The early 2010s saw Luke riding the global wave of EDM's mainstream explosion, releasing high-profile collaborations that reached well beyond the club circuit. His 2011 single "Turbulence" with Steve Aoki featuring Lil Jon became one of the era's crowd-favorite festival anthems, released on Ultra Records and Dim Mak Records. That same year he released the studio album Cream Ibiza Super You & Me, tied to his long-running Super You & Me party brand, a concept rooted in community, costumes, and dancefloor celebration that he had nurtured since the early 2000s. He also appeared on Major Lazer's landmark 2013 album Free the Universe, contributing the track "Sweat" alongside Ms. Dynamite.

Beyond his own releases, Luke became widely recognized as one of electronic music's most generous mentors and talent scouts. Through Mixmash Records, the label he founded, he provided a platform for emerging artists and is widely credited with helping to identify and develop early-career talents including Avicii, Afrojack, Oliver Heldens, Nicky Romero, and Deorro, among others. He additionally ran an online production forum and YouTube channel dedicated to sharing knowledge about DJing and music production, establishing a reputation as a teacher as much as a performer.

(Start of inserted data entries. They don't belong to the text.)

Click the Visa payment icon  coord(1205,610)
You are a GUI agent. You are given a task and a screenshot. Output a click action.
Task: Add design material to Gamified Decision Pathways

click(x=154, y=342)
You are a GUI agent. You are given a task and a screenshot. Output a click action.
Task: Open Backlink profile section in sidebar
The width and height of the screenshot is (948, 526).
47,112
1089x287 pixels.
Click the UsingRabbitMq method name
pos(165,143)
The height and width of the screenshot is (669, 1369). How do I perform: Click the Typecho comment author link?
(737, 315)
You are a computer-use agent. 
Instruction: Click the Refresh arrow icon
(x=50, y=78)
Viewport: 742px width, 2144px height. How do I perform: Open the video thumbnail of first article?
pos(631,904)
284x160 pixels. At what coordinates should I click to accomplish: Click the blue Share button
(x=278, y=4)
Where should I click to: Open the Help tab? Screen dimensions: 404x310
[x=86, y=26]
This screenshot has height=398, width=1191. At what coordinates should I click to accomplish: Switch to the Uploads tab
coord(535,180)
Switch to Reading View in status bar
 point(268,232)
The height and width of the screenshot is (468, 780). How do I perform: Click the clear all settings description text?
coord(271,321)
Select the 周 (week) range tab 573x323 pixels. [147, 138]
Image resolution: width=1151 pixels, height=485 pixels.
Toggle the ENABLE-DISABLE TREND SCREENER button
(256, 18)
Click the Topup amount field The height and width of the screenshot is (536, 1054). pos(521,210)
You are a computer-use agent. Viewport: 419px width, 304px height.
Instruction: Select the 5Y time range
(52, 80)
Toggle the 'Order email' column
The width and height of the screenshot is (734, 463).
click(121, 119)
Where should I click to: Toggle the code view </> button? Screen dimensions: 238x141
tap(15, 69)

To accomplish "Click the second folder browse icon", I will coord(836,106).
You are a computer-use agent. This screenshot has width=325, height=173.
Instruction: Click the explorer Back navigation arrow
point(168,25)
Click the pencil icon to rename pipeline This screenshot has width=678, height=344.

In 2012, he was nominated for the Best European DJ award at the 27th Dance Music Awards. He appeared in the 2016 Grammy-nominated documentary about Steve Aoki titled I'll Sleep When I'm Dead, which offered a behind-the-scenes look at the EDM world he had helped build. His studio album Focus was released in 2015 on Mixmash Records, representing a more considered artistic statement amid the commercial peak of the EDM era. Throughout this period he performed regularly at the world's largest dance music festivals, including Tomorrowland, Ultra Music Festival, and Electric Daisy Carnival, as well as major residencies in Ibiza and Las Vegas. He also took on a role as a brand ambassador for Pioneer DJ during this period, later transitioning to partnerships with Denon DJ and other equipment manufacturers.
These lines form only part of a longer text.